Coïncidence fatale, « malum » veut aussi dire « le mal ». Mille ans plus tard, et malgré Freud, nous ne nous en sommes pas encore remis.
De leur côté, les sources rabbiniques varient sur la nature du fruit défendu: tantôt figue, tantôt raisin (je suggérerais mi-figue, mi-raisin, mais je ne suis pas un sage de la Torah), voire blé ou citron.
Peut-être influencés par leurs voisins chrétiens, les ashkénazes se mirent aussi à comprendre « tapuakh » comme voulant dire pomme, et dans la recherche constante de donner une sens spirituel à tout usage alimentaire, la pomme devint un met de prédilection dans beaucoup de repas de fête: pommes trempées dans le miel pour Rosh-hashana, kharoset de Pesakh, strudel de Sukoth, pommes distribuées aux enfants pour Simkhat Torah et abondance de pommes dans le tsimes, le kugel, les blintzes du shabbath. Les pommes ne sont pas chères, se conservent bien en hiver ce qui facilitait la tâche de la ménagère juive toujours confrontée au casse-tête de combiner le devoir de célébrer dignement la Loi divine avec la minceur du porte-monnaie.

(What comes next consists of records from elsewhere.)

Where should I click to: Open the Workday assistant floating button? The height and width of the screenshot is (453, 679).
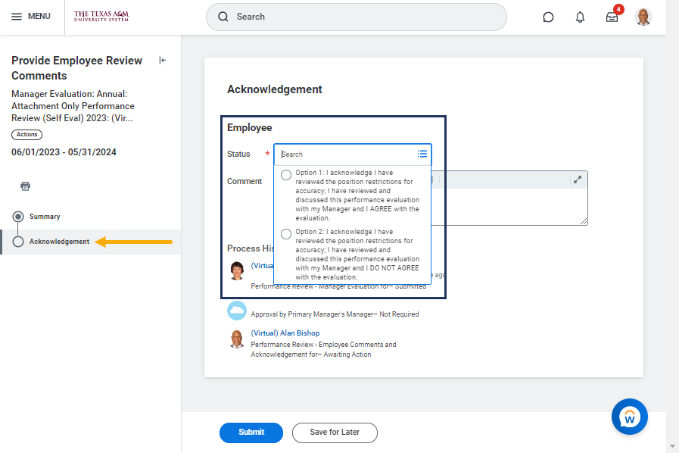tap(629, 417)
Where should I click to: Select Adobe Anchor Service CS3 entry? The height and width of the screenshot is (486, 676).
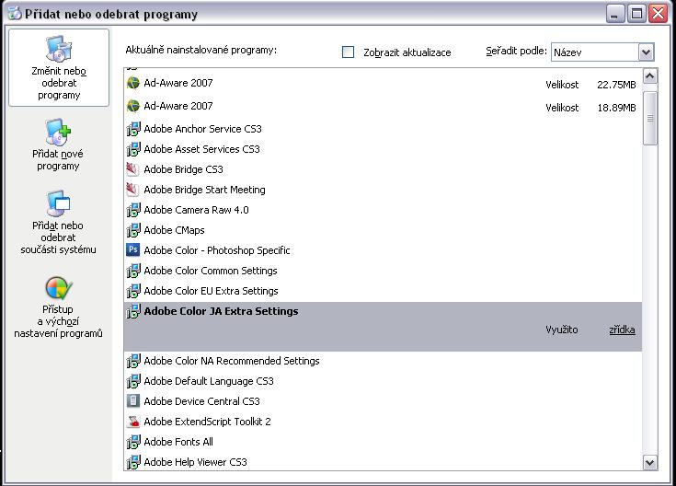pos(202,129)
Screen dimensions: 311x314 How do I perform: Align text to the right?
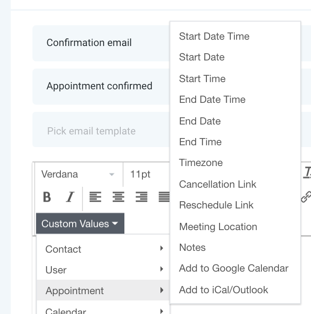[142, 197]
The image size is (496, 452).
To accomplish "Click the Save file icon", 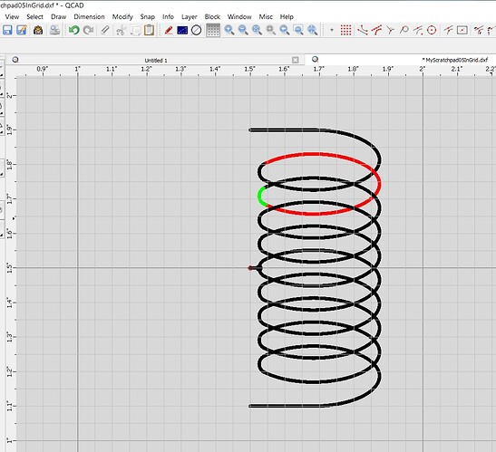I will pos(7,30).
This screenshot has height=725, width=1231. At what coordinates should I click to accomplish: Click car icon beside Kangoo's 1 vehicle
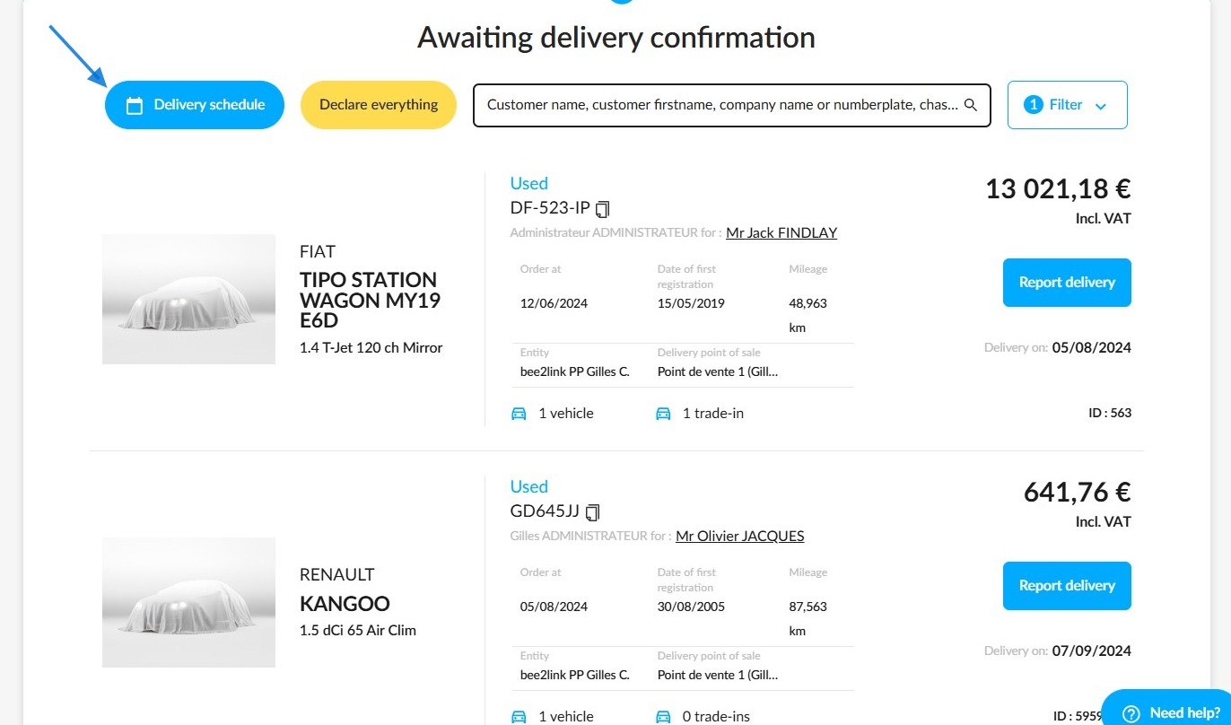(519, 717)

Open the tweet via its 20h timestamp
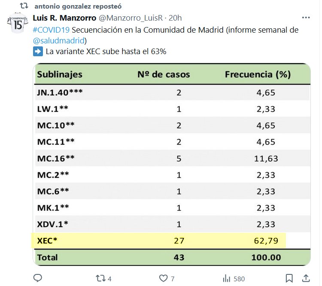(175, 18)
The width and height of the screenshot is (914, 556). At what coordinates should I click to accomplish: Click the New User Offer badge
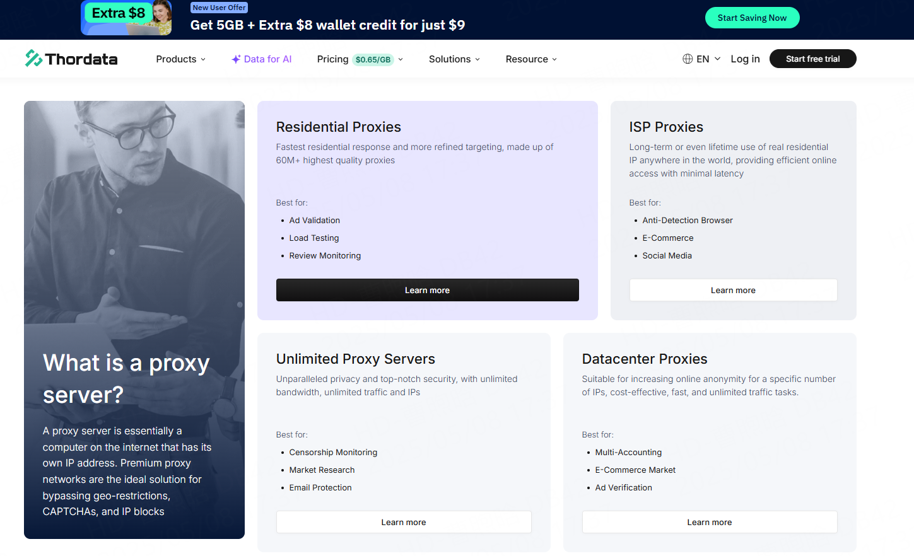click(x=219, y=8)
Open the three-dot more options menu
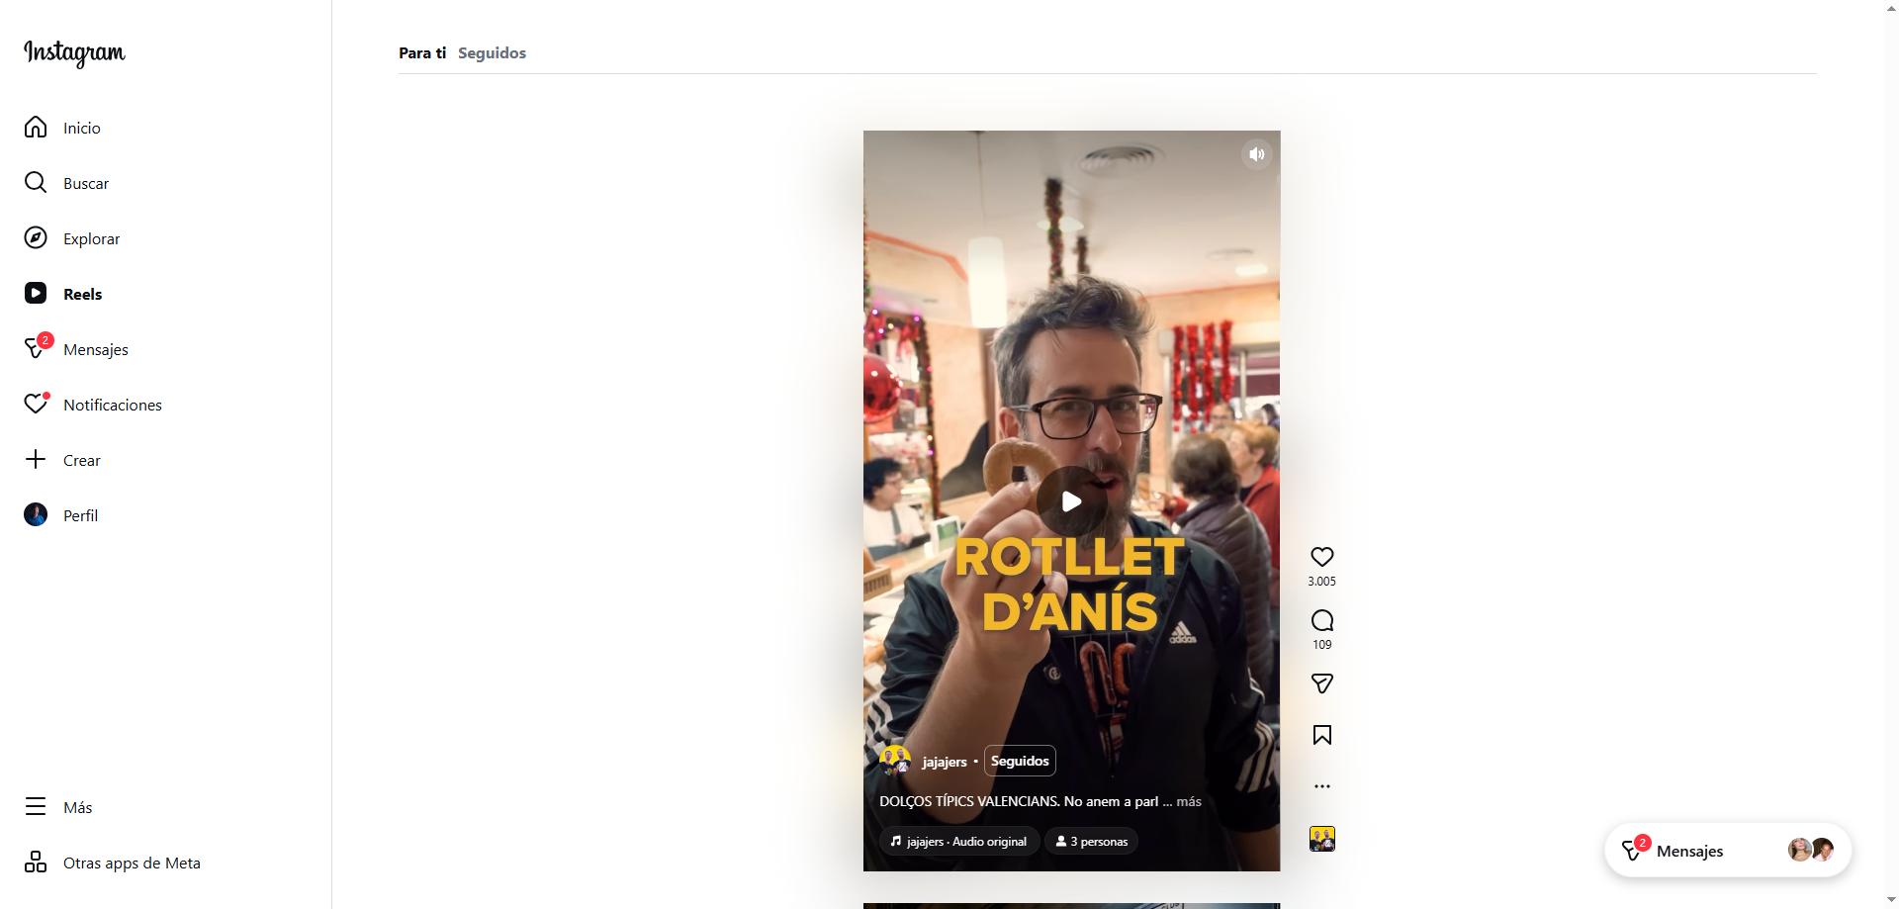This screenshot has height=909, width=1899. click(x=1321, y=786)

Les socialistes juifs, “a shmek Marx un a lek Toyre”, imaginèrent d’autres combinaisons à base de pommes. Ils continuèrent à chanter le chant traditionnel du seder « khad gadya » mais avec des paroles différentes où il était question de travailleurs juifs refusant de cueillir les pommes pour le patron, de chat envoyé par celui-ci pour griffer les grévistes mais le chat refusait.
Au XVIIIème siècle, l’Europe centrale devint le haut-lieu de la pâtisserie européenne mais comme la plupart des boulangers y étaient juifs, ceux-ci eurent tôt fait d’en adopter et adapter les recettes pour les besoins de la cuisine juive.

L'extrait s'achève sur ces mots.